Hypercalcemia caused by humoral effects and bone damage indicate poor outcomes in newly diagnosed multiple myeloma patients

BACKGROUND: Hypercalcemia of malignancy (HCM) is a serious metabolic complication, and the highest rates are in multiple myeloma (MM). The cause of hypercalcemia in newly diagnosed multiple myeloma (NDMM) remains unknown. We sought to evaluate the prognostic impact and mechanism of hypercalcemia in patients with symptomatic NDMM. METHODS: We studied all consecutive MM patients who were initially diagnosed and followed up at Beijing Jishuitan Hospital between February 2013 and December 2019; 357 patients were included in the retrospective analysis.
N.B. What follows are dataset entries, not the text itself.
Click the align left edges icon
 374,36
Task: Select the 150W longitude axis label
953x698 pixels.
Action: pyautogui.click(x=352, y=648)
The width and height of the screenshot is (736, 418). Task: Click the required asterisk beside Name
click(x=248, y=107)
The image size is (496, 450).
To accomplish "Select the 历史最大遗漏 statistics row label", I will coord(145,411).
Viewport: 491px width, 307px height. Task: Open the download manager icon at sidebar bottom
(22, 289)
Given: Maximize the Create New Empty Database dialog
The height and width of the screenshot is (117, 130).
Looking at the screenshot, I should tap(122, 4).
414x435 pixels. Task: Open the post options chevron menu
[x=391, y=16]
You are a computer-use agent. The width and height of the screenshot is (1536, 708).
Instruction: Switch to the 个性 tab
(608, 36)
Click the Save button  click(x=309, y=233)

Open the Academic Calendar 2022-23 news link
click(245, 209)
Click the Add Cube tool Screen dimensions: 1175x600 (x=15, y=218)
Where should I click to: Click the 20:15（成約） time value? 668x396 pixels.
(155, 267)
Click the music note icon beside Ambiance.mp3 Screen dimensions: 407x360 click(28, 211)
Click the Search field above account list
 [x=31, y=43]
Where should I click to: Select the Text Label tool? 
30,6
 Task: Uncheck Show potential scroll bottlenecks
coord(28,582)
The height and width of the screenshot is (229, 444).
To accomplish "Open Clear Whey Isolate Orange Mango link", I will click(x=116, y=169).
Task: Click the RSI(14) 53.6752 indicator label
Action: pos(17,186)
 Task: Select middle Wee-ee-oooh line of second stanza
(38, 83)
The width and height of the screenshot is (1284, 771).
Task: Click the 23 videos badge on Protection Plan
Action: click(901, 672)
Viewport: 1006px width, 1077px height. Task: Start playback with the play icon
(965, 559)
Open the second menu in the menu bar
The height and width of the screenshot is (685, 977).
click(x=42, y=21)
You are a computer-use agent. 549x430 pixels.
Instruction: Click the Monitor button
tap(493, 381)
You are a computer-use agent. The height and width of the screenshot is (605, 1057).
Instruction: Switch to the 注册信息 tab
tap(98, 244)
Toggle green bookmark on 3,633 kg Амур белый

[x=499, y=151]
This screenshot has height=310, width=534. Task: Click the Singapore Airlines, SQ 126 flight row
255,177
RESULTS: A total of 16.8% of MM patients presented with hypercalcemia at the time of MM diagnosis. The presence of hypercalcemia was associated with higher serum levels of β2 microglobulin, creatinine, phosphorus, uric acid, procollagen I N‐terminal peptide, β‐carboxy‐terminal cross‐linking telopeptide of type I collagen and osteocalcin, lower serum levels of hemoglobin, parathyroid hormone (PTH), and advanced ISS and R‐ISS stages. Multivariate analysis showed that serum PTH, hemoglobin, creatinine, and uric acid levels were the main factors affecting hypercalcemia. The presence of hypercalcemia was associated with significantly inferior survival (40 months vs 57 months, p < 0.05) based on univariate analysis, and it remained an independent poor prognostic factor (HR: 1.854, 95% CI: 1.006‐3.415, adjusted p = 0.048) in a multivariate model that included age and R‐ISS stage. CONCLUSION: This study shows that hypercalcemia is associated with poor survival and is caused by manifold factors with humoral effects and local bone destruction.